▶ **Prompt 1**:
Answer these questions using the Mt. Diablo parking thread:
(a) Where does mohair_chair always start, and on which road is it?
(b) What does achiral say is a mile or two east of Southgate on Blackhawk?
(c) What kind of weekend does launchercomp expect in the last post?
▶ **Prompt 2**: List every road named in the Mt. Diablo parking thread.
___ Page extract
# Parking for Mt. Diablo south gate



## launchercomp (Dec 19, 2005)

Anyone have a suggestion on a good place to park to ride the south gate route up Mt. Diablo?


----------



## mohair_chair (Oct 3, 2002)

launchercomp said:


> Anyone have a suggestion on a good place to park to ride the south gate route up Mt. Diablo?


We always start at Diablo Vista Park, on Crow Canyon Road, a block or two up from Camino Tassajara. It's a couple of miles from South Gate, but that gives you a good warm up before you hit the climb. There are bathrooms there, which is nice. 

There is probably room to park on Blackhawk Road, but I have no idea if it is legal.


----------



## achiral (Feb 24, 2005)

mohair_chair said:


> We always start at Diablo Vista Park, on Crow Canyon Road, a block or two up from Camino Tassajara. It's a couple of miles from South Gate, but that gives you a good warm up before you hit the climb. There are bathrooms there, which is nice.
> 
> There is probably room to park on Blackhawk Road, but I have no idea if it is legal.


A mile or two east of Southgate on Blackhawk there is a small soccer field and parking lot. From riding down Blackhawk, it doesn't look like much parking is available alongside the road.


----------



## launchercomp (Dec 19, 2005)

Thanks for the tips. S/B a good weekend for a climb.


----------
______
___ Dataset records
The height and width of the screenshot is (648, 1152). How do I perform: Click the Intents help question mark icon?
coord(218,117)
______
___ Dataset records
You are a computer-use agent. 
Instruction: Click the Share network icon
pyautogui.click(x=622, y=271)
______
___ Dataset records
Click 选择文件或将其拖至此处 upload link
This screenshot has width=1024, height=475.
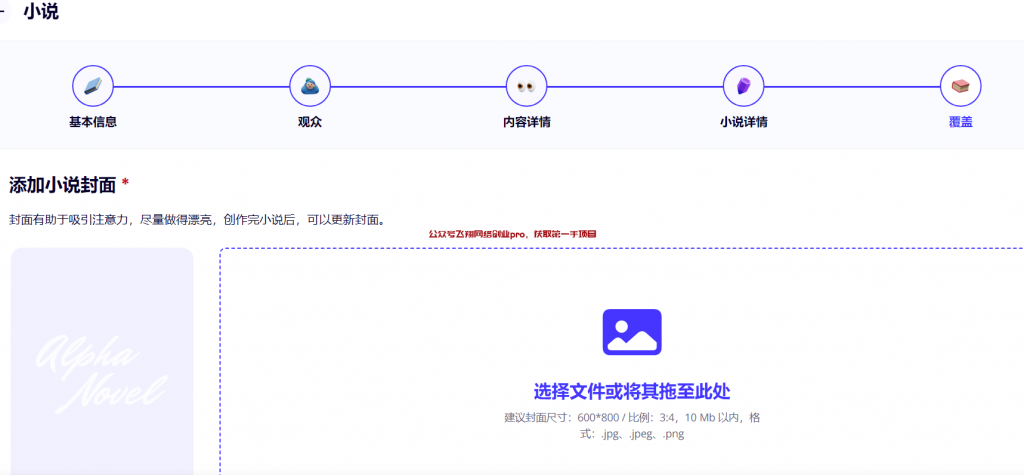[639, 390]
______
▶ **Right answer 1**:
(a) Diablo Vista Park, on Crow Canyon Road.
(b) A small soccer field and parking lot.
(c) A good weekend for a climb.

▶ **Right answer 2**: Crow Canyon Road, Camino Tassajara, Blackhawk Road